Die Athener waren sensibel und geübt in philosophischem Denken. Also begriffen sie es wohl auch, als Paulus ihnen erklärte, dass dieser Gott die Menschen gemacht hat. Das ist auch für die Athener logisch nachvollziehbar. Überall in der Natur begegnen und erleben wir Gott. Es gibt eben nicht einen Posseidon für das Meer und einen Apollon für alles Schöne. Alles  ist von dem einen Gott geschaffen worden. „Durch ihn leben wir, bewegen wir uns und haben wir unser Dasein.“ sagt Paulus in Vers 28 und zitiert hier sogar den hellenistischen Dichter, Aratus, der sagte „Wir sind sogar von seiner Art.“

Nachdem Paulus anhand der Reaktionen seiner Zuhörer offensichtlich gespürt hat, dass diese seine Annäherungsversuche akzeptierten, ging er behutsam einen Schritt weiter.

◆ **Gegebenes Material**:
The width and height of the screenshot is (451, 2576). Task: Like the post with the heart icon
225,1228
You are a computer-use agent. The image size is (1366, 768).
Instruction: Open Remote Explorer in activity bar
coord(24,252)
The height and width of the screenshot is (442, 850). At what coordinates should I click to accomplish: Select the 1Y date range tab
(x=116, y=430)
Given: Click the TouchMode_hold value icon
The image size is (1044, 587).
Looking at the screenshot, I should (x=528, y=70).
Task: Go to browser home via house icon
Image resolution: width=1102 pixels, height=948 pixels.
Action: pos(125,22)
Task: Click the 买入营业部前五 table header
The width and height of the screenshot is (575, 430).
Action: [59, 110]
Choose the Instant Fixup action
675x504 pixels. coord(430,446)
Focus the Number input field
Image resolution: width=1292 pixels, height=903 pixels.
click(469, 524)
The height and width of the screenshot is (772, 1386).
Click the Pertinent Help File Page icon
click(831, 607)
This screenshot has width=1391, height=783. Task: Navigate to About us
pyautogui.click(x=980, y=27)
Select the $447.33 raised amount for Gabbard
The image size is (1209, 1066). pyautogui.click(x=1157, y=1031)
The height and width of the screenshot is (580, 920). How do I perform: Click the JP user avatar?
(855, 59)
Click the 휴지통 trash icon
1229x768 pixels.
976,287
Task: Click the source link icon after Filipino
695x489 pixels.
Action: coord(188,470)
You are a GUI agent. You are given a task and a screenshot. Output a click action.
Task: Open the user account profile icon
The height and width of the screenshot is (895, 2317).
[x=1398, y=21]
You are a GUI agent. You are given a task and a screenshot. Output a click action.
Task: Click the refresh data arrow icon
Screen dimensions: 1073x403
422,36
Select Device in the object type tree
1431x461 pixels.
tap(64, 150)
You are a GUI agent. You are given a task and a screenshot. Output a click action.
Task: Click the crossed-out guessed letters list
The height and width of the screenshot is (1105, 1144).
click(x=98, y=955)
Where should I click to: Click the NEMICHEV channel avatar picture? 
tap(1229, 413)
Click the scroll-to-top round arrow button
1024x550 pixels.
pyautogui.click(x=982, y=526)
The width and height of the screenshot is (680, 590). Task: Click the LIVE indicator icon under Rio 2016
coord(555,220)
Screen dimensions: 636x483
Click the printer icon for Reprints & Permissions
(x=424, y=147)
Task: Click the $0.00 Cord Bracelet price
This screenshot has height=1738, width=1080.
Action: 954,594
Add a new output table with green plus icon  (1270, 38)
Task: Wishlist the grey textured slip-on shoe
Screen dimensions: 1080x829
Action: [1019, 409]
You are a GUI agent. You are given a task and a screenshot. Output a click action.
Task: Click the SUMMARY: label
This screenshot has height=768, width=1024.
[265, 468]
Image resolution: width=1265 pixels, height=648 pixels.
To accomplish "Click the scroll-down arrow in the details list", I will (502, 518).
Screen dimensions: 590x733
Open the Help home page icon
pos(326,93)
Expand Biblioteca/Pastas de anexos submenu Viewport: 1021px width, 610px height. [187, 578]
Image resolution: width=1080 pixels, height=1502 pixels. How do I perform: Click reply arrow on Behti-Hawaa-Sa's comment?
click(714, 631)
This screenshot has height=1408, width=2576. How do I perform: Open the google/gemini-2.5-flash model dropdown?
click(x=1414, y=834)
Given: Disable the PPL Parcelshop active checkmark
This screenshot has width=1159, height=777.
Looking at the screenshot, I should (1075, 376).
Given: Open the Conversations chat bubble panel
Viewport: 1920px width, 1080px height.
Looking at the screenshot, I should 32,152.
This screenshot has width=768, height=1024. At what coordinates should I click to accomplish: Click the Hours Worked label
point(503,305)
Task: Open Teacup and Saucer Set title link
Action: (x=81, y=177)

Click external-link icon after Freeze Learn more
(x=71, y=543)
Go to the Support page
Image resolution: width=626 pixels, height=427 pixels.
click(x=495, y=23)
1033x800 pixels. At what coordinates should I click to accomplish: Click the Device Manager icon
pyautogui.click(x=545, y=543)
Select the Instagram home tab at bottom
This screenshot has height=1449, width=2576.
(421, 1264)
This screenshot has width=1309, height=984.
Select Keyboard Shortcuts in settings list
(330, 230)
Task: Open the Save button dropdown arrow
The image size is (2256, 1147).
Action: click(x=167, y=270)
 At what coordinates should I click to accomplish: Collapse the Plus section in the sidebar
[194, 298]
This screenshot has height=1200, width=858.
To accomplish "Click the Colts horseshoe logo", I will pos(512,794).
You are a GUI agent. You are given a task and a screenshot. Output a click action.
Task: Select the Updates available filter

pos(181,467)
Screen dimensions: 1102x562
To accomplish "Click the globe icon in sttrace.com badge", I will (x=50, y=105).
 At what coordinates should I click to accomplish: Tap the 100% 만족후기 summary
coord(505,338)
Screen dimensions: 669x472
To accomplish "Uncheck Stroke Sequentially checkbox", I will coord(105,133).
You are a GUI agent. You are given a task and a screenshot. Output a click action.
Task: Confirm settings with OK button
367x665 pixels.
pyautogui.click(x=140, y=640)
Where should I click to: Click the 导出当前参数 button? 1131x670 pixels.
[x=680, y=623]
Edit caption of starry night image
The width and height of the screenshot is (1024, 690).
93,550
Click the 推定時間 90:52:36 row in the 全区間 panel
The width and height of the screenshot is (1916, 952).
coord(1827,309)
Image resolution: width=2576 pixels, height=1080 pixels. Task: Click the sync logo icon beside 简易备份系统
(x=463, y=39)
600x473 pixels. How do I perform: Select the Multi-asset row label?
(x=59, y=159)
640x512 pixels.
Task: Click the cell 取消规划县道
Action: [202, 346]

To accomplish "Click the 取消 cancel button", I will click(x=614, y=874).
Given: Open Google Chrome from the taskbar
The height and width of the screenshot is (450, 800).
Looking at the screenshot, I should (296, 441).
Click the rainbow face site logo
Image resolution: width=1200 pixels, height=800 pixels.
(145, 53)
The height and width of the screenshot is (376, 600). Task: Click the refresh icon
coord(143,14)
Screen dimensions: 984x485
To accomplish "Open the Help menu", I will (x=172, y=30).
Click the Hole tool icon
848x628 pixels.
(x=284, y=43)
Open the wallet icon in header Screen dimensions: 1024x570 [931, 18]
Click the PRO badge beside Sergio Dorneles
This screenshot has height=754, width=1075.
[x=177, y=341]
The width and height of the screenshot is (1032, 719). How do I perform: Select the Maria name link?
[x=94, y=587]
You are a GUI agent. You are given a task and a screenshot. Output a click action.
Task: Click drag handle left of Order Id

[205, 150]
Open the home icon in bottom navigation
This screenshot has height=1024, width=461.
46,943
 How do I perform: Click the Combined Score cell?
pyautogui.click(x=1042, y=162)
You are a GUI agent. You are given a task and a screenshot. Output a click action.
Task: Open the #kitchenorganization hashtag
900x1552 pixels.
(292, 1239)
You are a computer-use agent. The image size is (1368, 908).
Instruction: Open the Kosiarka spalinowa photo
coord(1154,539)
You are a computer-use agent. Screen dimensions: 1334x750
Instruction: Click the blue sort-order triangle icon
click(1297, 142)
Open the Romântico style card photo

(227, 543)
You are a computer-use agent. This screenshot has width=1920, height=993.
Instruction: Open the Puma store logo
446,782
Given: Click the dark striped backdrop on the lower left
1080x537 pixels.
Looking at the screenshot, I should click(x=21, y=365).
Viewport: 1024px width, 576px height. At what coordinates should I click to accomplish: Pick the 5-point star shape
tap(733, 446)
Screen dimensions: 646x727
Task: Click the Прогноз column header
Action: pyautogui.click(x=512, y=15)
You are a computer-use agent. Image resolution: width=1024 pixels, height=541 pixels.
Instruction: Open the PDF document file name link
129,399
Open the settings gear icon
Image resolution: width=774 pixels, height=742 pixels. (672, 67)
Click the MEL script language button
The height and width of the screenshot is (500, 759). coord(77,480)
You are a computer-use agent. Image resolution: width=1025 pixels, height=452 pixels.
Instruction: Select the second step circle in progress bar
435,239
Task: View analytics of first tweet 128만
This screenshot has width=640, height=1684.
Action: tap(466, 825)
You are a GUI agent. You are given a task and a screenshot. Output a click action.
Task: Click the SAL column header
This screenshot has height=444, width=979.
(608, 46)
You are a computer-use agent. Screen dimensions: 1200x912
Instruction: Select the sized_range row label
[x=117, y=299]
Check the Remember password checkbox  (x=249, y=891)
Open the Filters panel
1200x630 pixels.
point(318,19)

◆ **Was zu tun ist**:
**a)** Welchen Dichter zitiert Paulus laut dem Textauszug in Vers 28?
**b)** Entnimm dem Textauszug wörtlich die Stelle, die bei den Worten „Nachdem Paulus anhand“ beginnt, und höre nach den Worten „einen Schritt weiter.“ auf.
Das Material wird für die Bearbeitung nicht gebraucht.

◆ **Vollständige Lösungen**:
**a)** Den hellenistischen Dichter Aratus.

**b)**
Nachdem Paulus anhand der Reaktionen seiner Zuhörer offensichtlich gespürt hat, dass diese seine Annäherungsversuche akzeptierten, ging er behutsam einen Schritt weiter.